Can I ask why you were going out with them Thursday if you're not together? Maybe you'd be better off going your ex set days when he has your son on his own and then he might need to factor him in more.

Annah1998 · 17/02/2025 16:46

He has him everyone weekend but will happily change this unlike his weekends with his kids which he would
Never change. He asked me to come out with them for a day and said we would decide all together what to do. If it wasn’t for this we would get along great. He sees no issue in how he is behaving and no issues with how his mum is either.

OP posts:
UndermyShoeJoe · 17/02/2025 16:47

If you are separated why are you going with him and his mum on a trip out? Why are you in her home?

I think the lines are blurred. If it’s his time don’t be there. Youre still being treated like his current partner and as if your shared child has the joy of both parents together so his prioritising the ones that are not with him.

Annah1998 · 17/02/2025 16:48

I drop our son to hers on his weekends as that is where he always is.

OP posts:
UndermyShoeJoe · 17/02/2025 17:00

Then just take a step back.

Drop your son. Bye. 👋 Don’t get sucked into doing trips together than you know are going to wind you up. Your being there means he gets to ignore his son because again son has mum and dad there, other kids only dad and so granny is helping.

Let him be the single parent to all three. Granny has pictures up, oh well I’m sure there are some of son somewhere, or maybe they haven been given by children’s mother. I know we had a faze where add on Christmas gifts where a new yearly framed photo to the grandparents.

Also are the other children girls? Not an excuse but wondering if there is some daddies little princess type stuff going on? And the age difference? Interesting tweens vs toddler?

Again dad should treat all fairly but his being a bit shit and you personally can’t change him just how you react.

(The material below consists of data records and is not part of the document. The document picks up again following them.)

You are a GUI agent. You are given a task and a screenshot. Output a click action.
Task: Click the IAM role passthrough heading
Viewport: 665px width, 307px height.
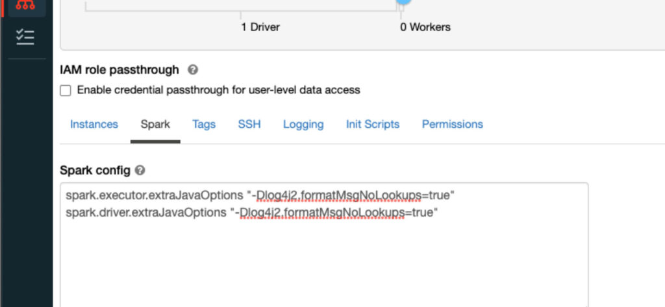pyautogui.click(x=119, y=69)
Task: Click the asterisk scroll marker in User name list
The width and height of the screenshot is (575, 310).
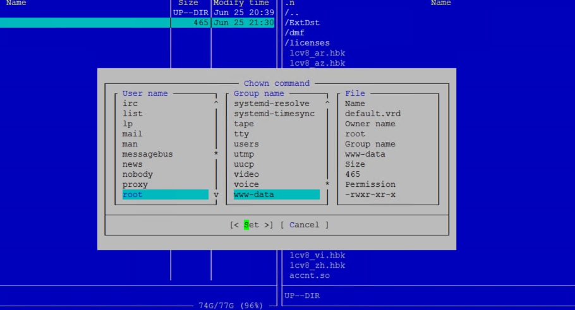Action: (216, 153)
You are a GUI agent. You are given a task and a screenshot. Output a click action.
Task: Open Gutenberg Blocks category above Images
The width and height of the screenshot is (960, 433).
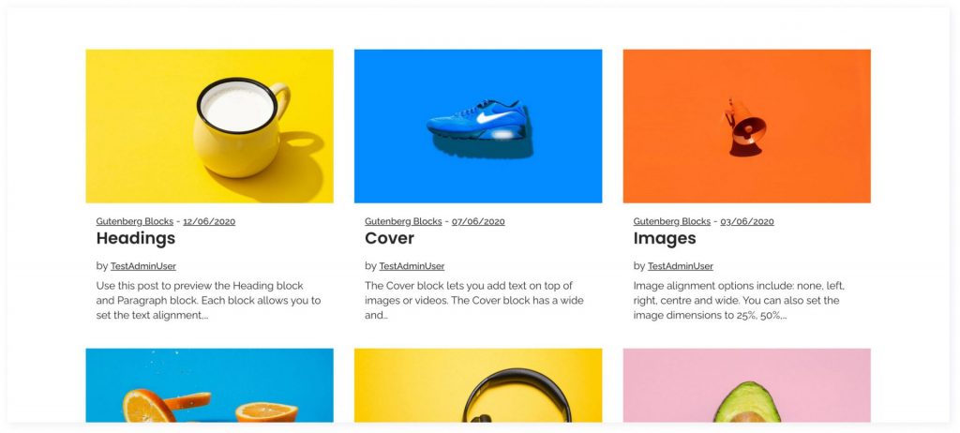[x=672, y=221]
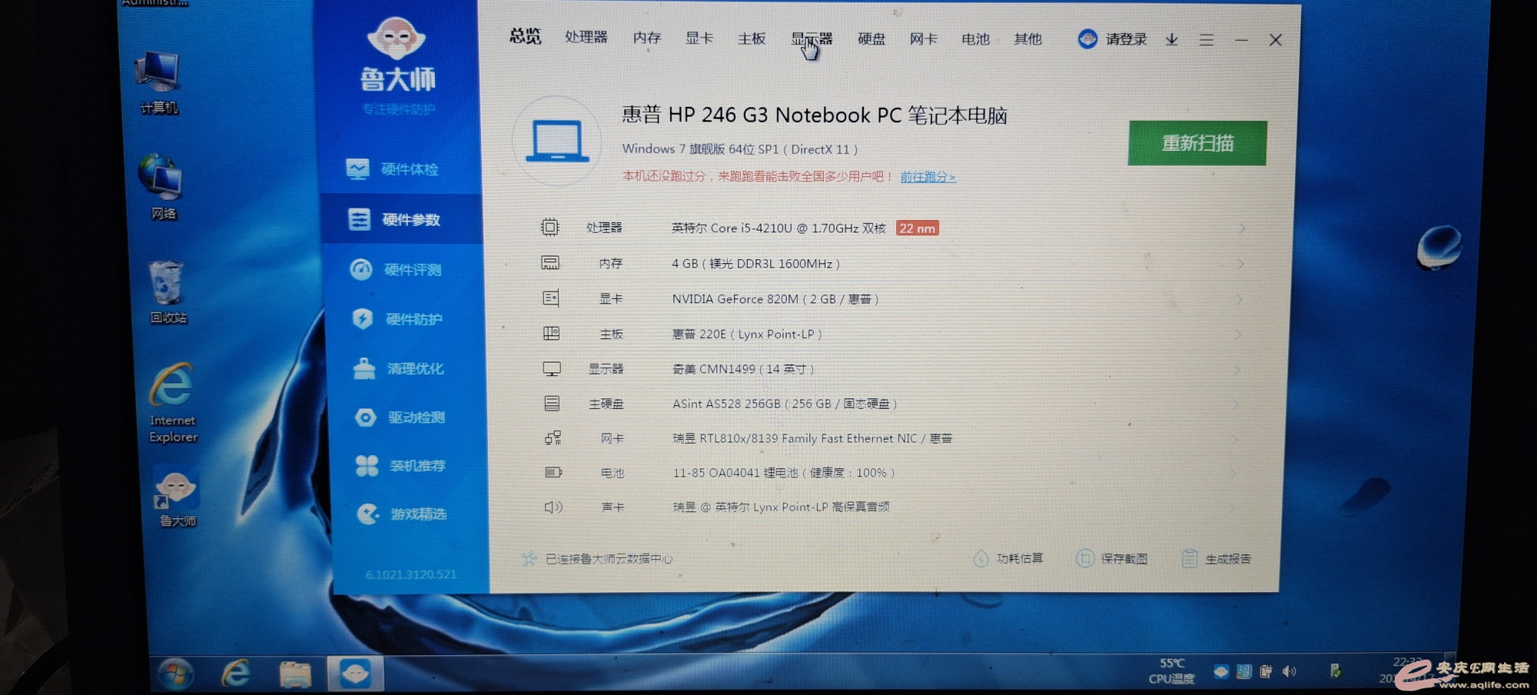The height and width of the screenshot is (695, 1537).
Task: Select 硬件评测 sidebar icon
Action: pos(361,270)
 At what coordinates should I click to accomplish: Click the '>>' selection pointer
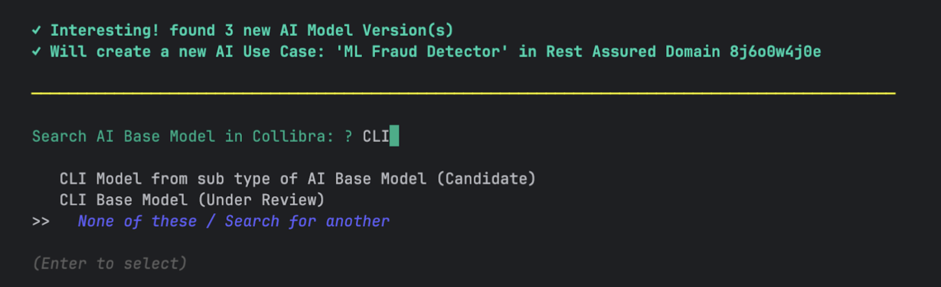pyautogui.click(x=41, y=221)
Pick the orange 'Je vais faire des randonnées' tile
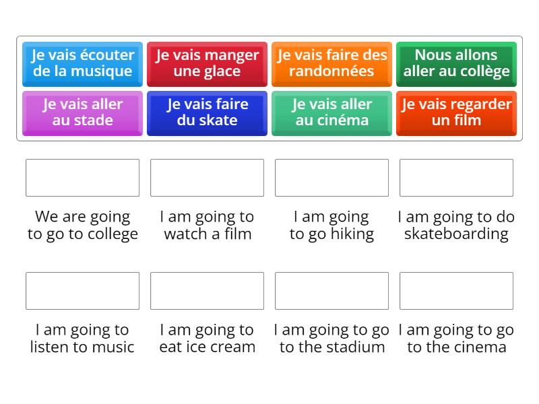539x404 pixels. click(331, 63)
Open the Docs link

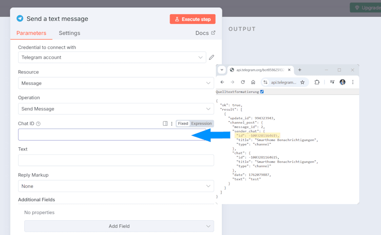coord(205,33)
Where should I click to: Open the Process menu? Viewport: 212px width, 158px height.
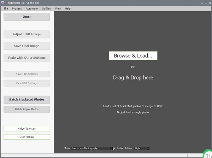(x=17, y=8)
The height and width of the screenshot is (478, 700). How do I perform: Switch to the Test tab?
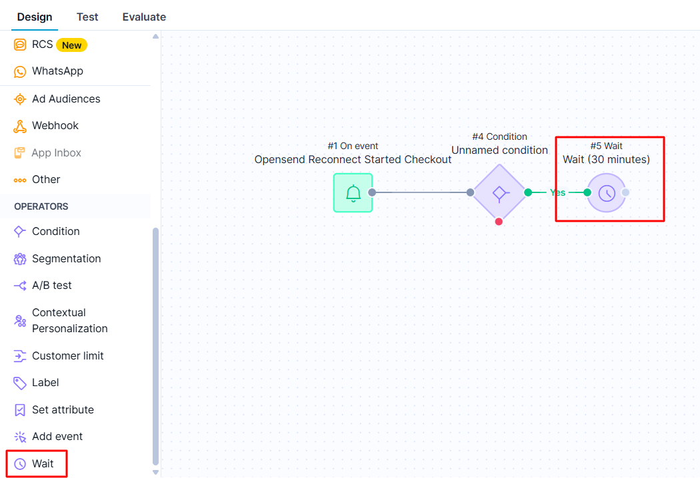coord(87,17)
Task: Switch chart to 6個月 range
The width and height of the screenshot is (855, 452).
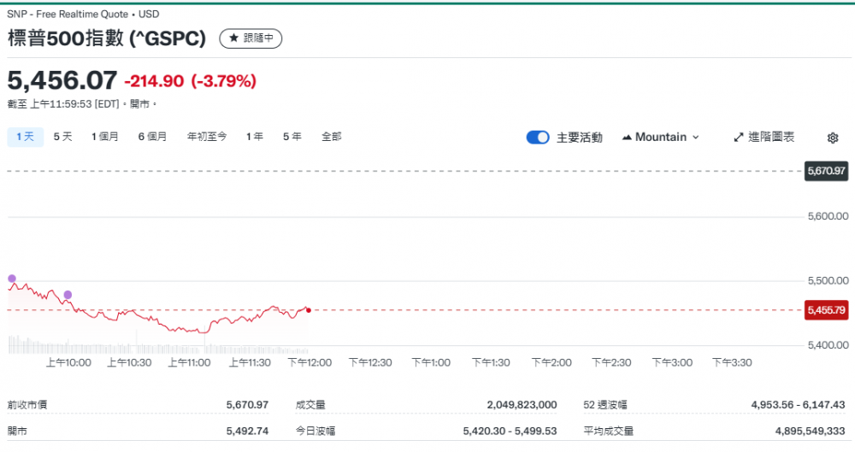Action: click(152, 137)
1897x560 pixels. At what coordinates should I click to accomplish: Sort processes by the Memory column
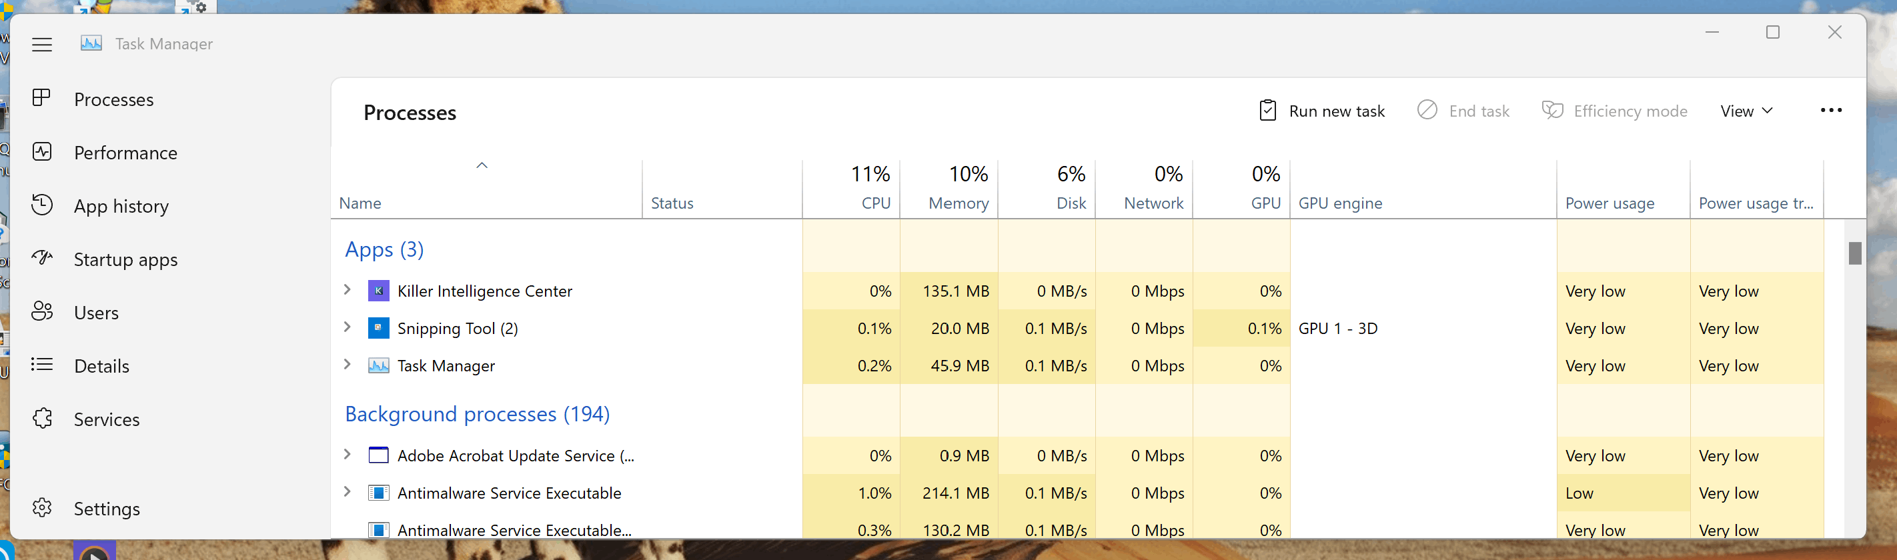[x=949, y=188]

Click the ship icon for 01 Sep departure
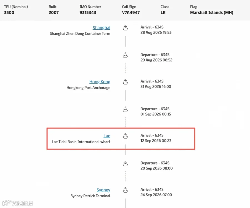(x=125, y=109)
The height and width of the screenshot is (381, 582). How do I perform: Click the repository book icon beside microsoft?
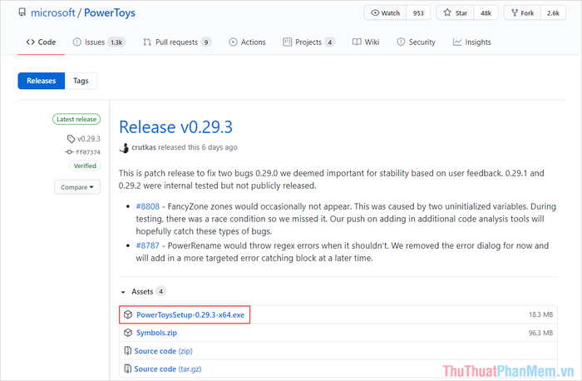coord(22,12)
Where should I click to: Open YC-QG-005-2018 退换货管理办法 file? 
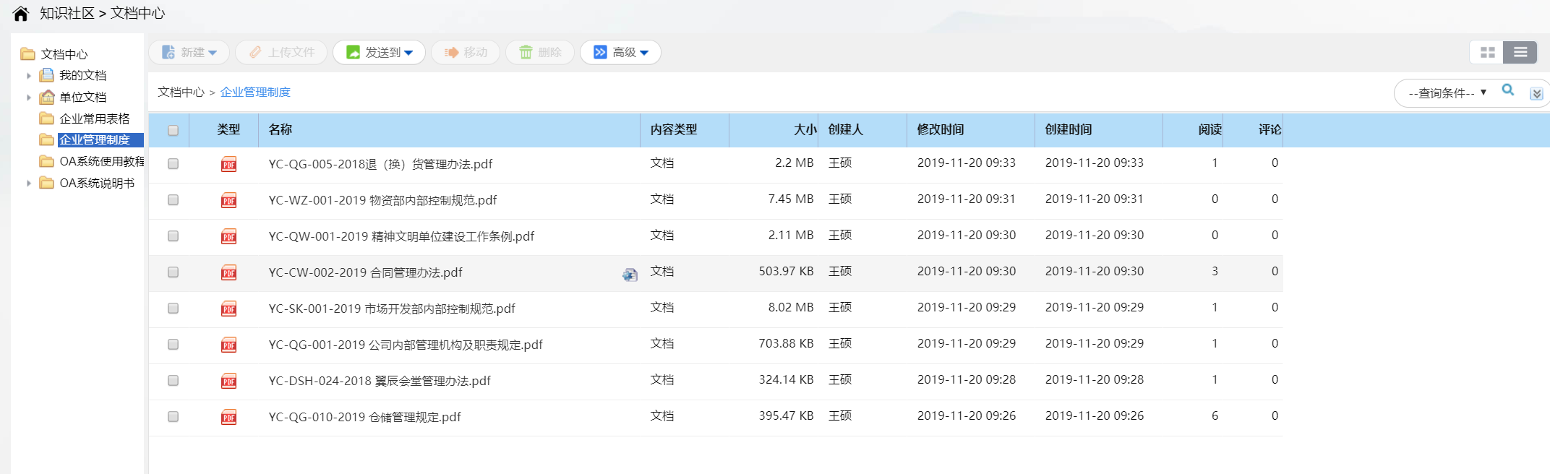click(380, 164)
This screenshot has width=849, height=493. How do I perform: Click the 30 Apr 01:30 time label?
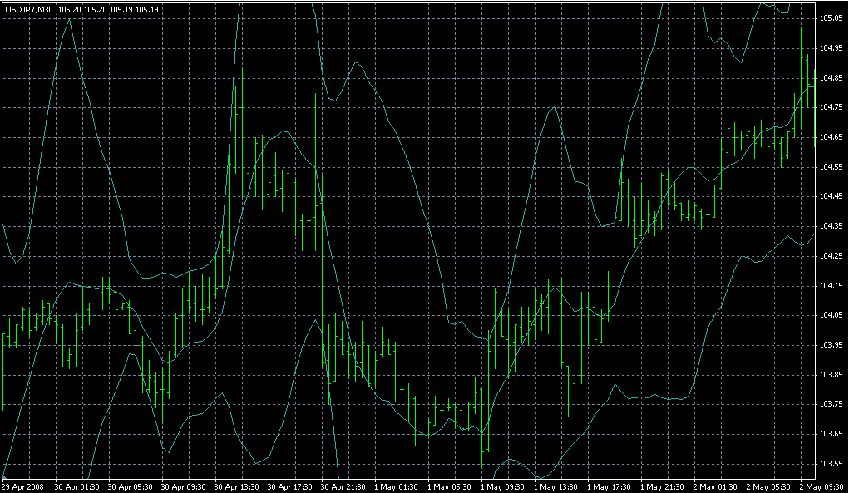[x=77, y=486]
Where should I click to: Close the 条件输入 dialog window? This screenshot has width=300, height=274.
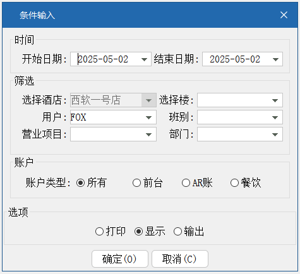click(284, 15)
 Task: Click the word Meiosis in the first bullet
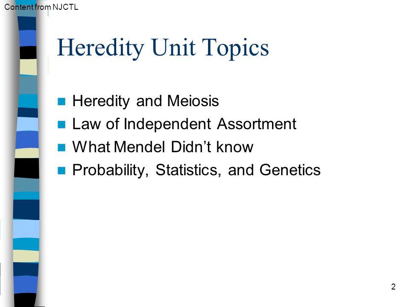(x=193, y=101)
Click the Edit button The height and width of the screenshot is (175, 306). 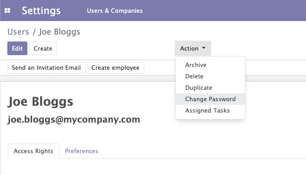click(x=17, y=48)
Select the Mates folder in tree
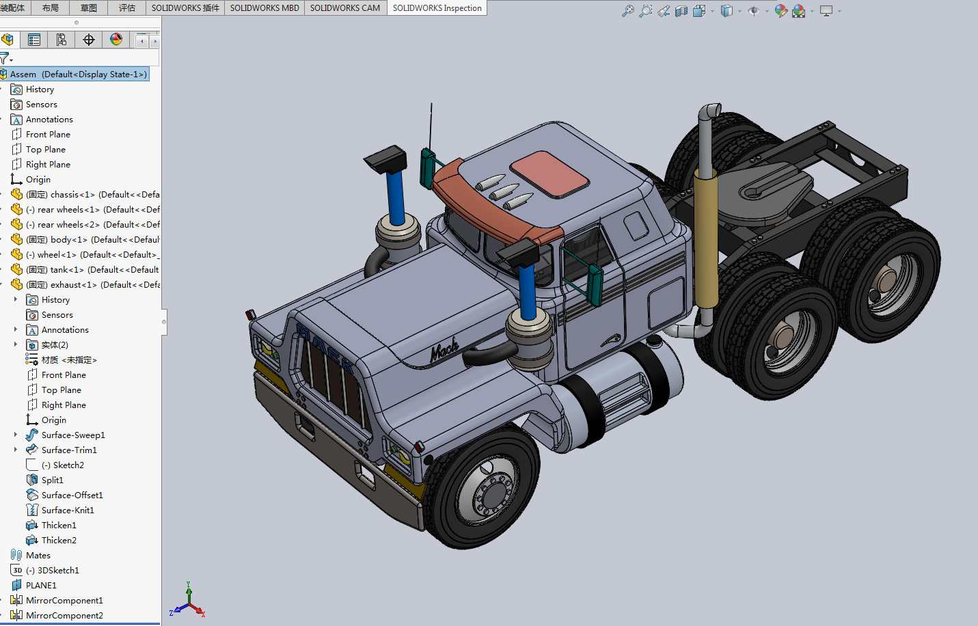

Annah1998 · 17/02/2025 17:03

His kids are 6 and are a boy and girl. I have a 9 year old and 6 year old but never treat our son the way he is.

OP posts:
thepariscrimefiles · 17/02/2025 17:17

He sounds awful as does his mother. Who would deliberately treat a toddler in this way? It won't be long until your son notices how differently he is treated by his dad and his grandmother in comparison to his other two children.

Annah1998 · 17/02/2025 17:20

thepariscrimefiles · 17/02/2025 17:17

He sounds awful as does his mother. Who would deliberately treat a toddler in this way? It won't be long until your son notices how differently he is treated by his dad and his grandmother in comparison to his other two children.

I have said that he will notice soon. He has had to tell his mum off a few times in the past for treating our son differently but nothing has changed and he is
now like it as well.

OP posts:
mumofoneAlonebutokay · 17/02/2025 17:28

Just leave it girl, and focus on making your family perfect

You've got 3 kids and that is a lovely family unit for your youngest. Forget about this man and his various whims, it just doesn't matter

I'd set up a set schedule of where he is going to be and who he will be with, and just focus on sticking to that

The more you engage and argue, the messier and stressful things will be x

Endofyear · 17/02/2025 19:13

Unfortunately you can't make him be a good dad to your son and you can't change his mother either. So let it go. It is what it is. What you can do is make a good life for yourself and your son. Are your family close? Foster those family relationships with the people who love your son. Make good friendships and be each other's support network.

funinthesun19 · 17/02/2025 19:46

It’s amazing how mums manage to make time for all of their children from first and second relationships but dads find it so difficult.

Yes as pp said, you can make a good like yourself and your dc and I hope that’s what you do. But I would also remind your ex what a dreadful father he is being towards his youngest when he lets him/you down.
You can make a good life AND stick up for your son. Mums of first children aren’t told to just leave it.